3.6 Safety and Tolerability of EVE Therapy
Overall, 70.9% (n = 95) of all patients reported AEs during EVE therapy, which led to a dose reduction or temporary discontinuation in 22.4% (n = 30). Adverse events were significantly more frequently reported among adult patients than among children and adolescents (p = 0.036). The most frequently reported AEs were stomatitis (47.0%, n = 63), acne-like rash (7.7%, n = 10), general symptoms of immunosuppression (6.0%, n = 8), lymphoedema (6.0%, n = 8) and the deterioration of a patient’s general condition (5.2%, n = 7). Wound-healing difficulties were reported by three patients (2.2%). The relative frequencies of each AE did not differ significantly between the minor patients and adult patients with TSC in our cohort. Detailed information regarding AE frequency as well as general safety and tolerability of EVE therapy is provided in Tables 4 and 5.

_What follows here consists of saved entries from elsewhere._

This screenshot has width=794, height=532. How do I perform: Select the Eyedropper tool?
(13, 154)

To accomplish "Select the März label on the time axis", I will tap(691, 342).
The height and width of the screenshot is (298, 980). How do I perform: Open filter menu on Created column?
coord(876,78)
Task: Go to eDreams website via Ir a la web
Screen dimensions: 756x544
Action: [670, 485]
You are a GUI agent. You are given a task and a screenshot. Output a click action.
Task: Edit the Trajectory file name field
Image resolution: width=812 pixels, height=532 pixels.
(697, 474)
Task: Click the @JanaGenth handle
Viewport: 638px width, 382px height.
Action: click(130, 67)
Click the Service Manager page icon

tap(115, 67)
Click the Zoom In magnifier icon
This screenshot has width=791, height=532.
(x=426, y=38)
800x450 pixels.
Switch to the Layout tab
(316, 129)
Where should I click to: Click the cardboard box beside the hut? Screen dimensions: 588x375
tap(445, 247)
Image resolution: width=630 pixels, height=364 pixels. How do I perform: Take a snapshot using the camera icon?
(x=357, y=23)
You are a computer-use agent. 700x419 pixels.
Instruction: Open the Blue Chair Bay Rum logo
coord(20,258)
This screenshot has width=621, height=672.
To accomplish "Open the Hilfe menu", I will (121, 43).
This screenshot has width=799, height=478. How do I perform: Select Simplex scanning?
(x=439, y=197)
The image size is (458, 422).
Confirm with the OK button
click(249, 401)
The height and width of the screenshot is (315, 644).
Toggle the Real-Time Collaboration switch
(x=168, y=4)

The mean number of ASDs being used was 1.8 ± 0.78 among the total population, including 1.7 ± 0.8 among patients not currently taking EVE and 2.0 ± 0.74 among patients currently taking EVE (p = 0.043). In the subgroup of patients currently taking EVE, 24.3% reported no concomitant ASD intake, whereas 18.2% stated the use of one ASD, and 57.4% reported the use of two or more ASDs. Among patients not currently being treated with EVE, 27.6%, 33.2% and 39.2%, respectively reported the use of zero, one or multiple ASDs. Further information regarding the ASD regimes and the corresponding LAEP scores is provided in Table 5.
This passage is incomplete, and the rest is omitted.